The UK government has today announced a new Industry Transparency Code on Music Streaming, committed to increasing transparency around streaming practices.

  • READ MORE: Streaming – what happens next? Artists demand “a shift in the way business is done”

The code was facilitated by the Intellectual Property Office and developed by a series of industry experts. It will come into force from July 31 this year.

Viscount Camrose, the Minister for AI and Intellectual Property, said:  “From The Beatles and The Rolling Stones to Dua Lipa and Little Mix, the UK music scene is the envy of the world. In the last decade, the way that we consume our music has changed markedly, and that’s why we’re taking steps to help ensure artists get the royalties and protections they deserve when their music is played on streaming platforms.

“This pioneering code, designed by the music industry with government backing, has trust at its core. I’m delighted to see the UK leading the charge to ensure our peerless creative minds get the protections they deserve, as the way we listen to our favourite tracks continues to evolve.”

Culture Secretary Lucy Frazer added: “For decades the UK music industry has projected our soft power to the world. Our home-grown artists make awe-inspiring music that brings in billions of pounds to the economy.

“As technology continues to transform the industry, musicians must be entitled to a clear and simple way of understanding what they can expect to be paid from streaming royalties.
Frazer added: “I welcome the music industry working together on this, and look forward to this code being put into practice.”

(CREDIT: Stephen Frost / Alamy Stock Photo)

One industry body involved with the creation of the code was the Association Of Independent Music (AIM), whose COO Gee Davy said: “The Transparency Code is a milestone, with participants across the music sector uniting to improve trust and understanding of the streaming ecosystem through transparency. We welcome the participating streaming platforms’ commitment to aid wider understanding of their models and payments.

“As well as providing clarity on expected standards for more established players, we expect the Code to prove vital for those starting out and growing their business to ensure they are set on the right path from day one. By consulting across the broad independent sector, AIM has ensured that the Code should be achievable for all, no matter their scale. We will be collaborating with other trade body signatories over the coming months to offer guidance and support for independents to ensure all can uphold the highest standards possible.”
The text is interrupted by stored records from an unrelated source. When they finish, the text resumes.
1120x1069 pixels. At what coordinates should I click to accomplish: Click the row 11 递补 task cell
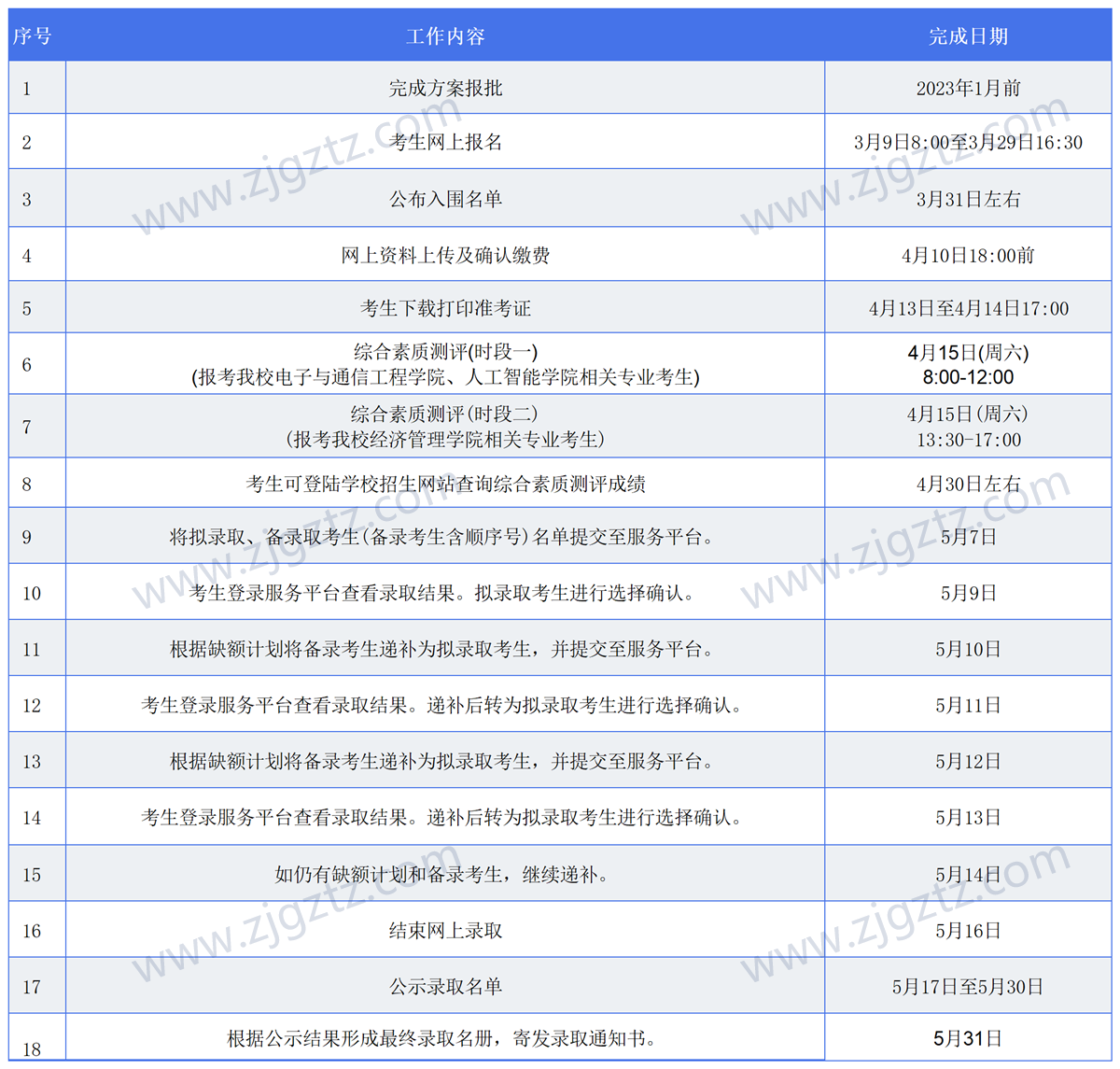tap(445, 648)
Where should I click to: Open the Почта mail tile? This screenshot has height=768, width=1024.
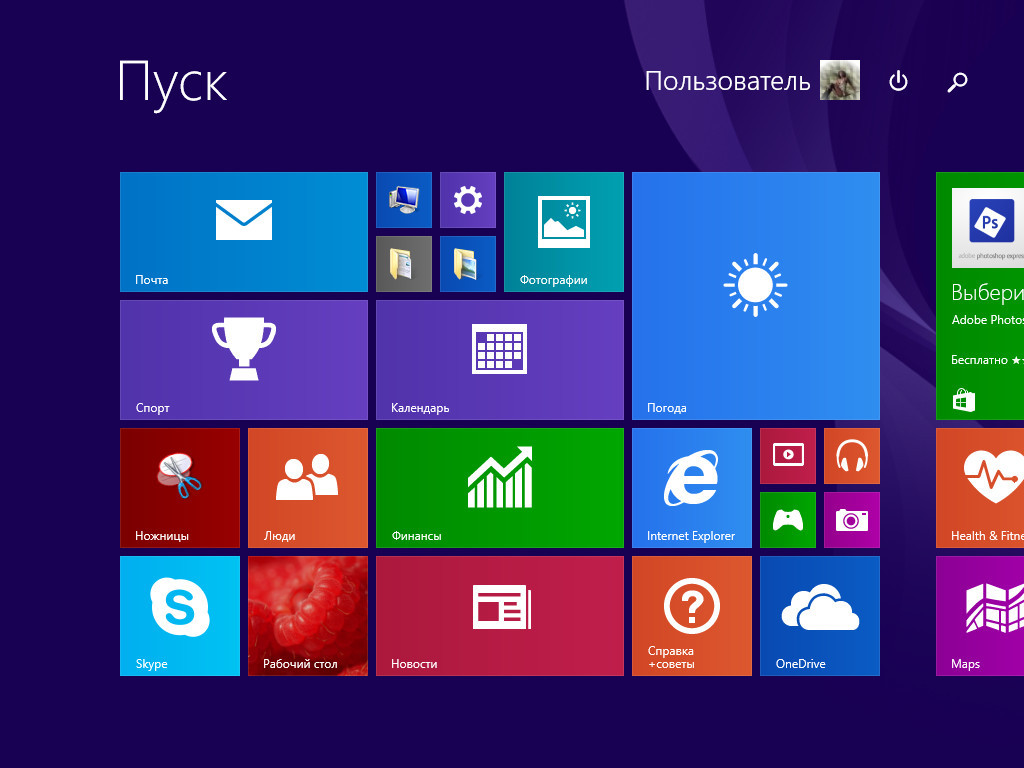tap(244, 231)
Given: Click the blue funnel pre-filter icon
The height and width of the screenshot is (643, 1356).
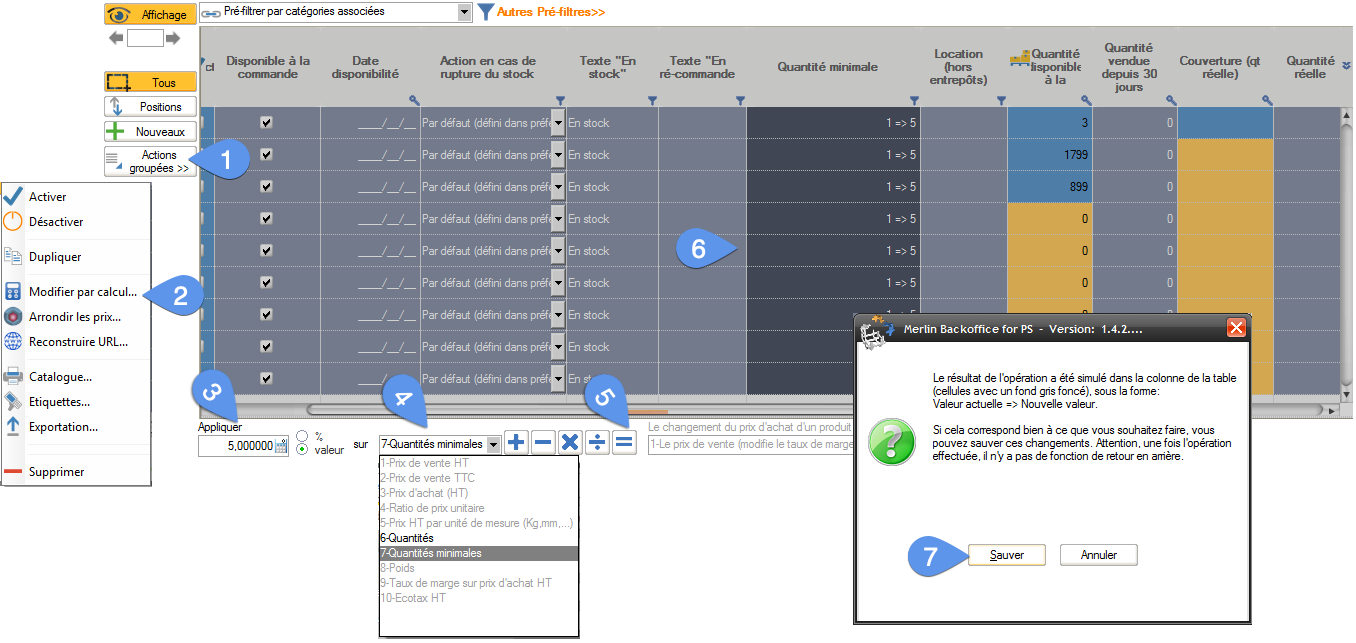Looking at the screenshot, I should pyautogui.click(x=485, y=12).
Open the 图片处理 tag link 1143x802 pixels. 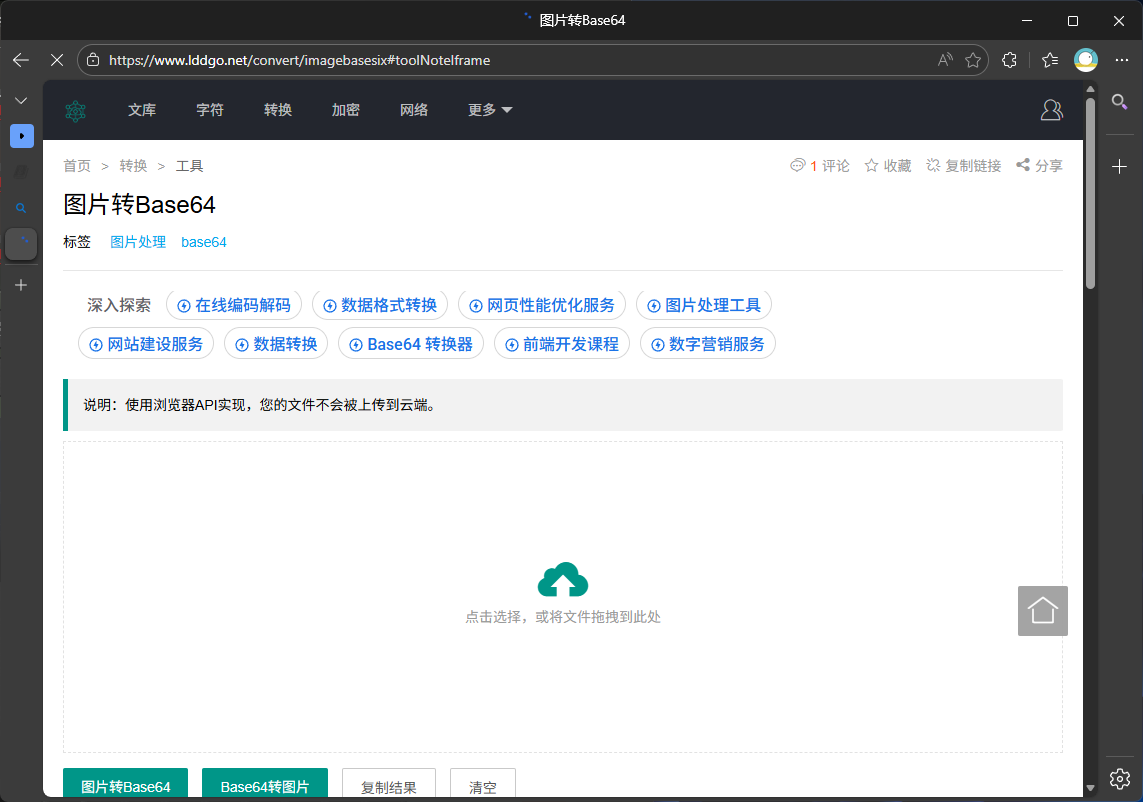(138, 242)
The Council of Music Makers, a joint campaigning voice of the Ivors Academy, FAC, MMF, MPG and the MU, added: “The Council Of Music Makers welcomes the Transparency Code that has been agreed by the UK music industry today. Although the commitments in the code are modest, it provides a framework that can be used to start tackling the “systemic lack of transparency” in music streaming that was identified by the Culture, Media & Sport Select Committee in 2021.

“Since then, the lack of transparency in streaming has increased, with individual streaming services announcing new business models, such as payment thresholds and spatial audio uplifts, developed without consultation with music-makers or their representatives, making it even harder to understand how they are paying through.

“We now need everyone working in the industry to fully embrace the code, and to go above and beyond in providing music-makers with the information they need to properly manage, understand and audit the digital side of their individual music-maker businesses.”

Streaming
CREDIT: Didem Mente/Anadolu via Getty Images

The news of the new code comes after the European Union recently called for changes to the music streaming business, including fairer royalty distributions and increasing payments to artists.

This month, the EU adopted a resolution to address the imbalance of revenue allocation in music streaming, including creating a new legal framework for streaming. There are currently no EU rules that apply to the sector.

The proposal follows Spotify’s confirmation that all songs on the platform must have a minimum of 1,000 streams before they can earn any royalties. The policy changed was slammed by independent artists such as Damon & Naomi, who claimed it would “move an estimated $40-$46 million annually from artists like Damon & Naomi to artists like Ed Sheeran.”

It was also recently revealed that roughly a quarter of music on streaming services didn’t get played at all in 2023.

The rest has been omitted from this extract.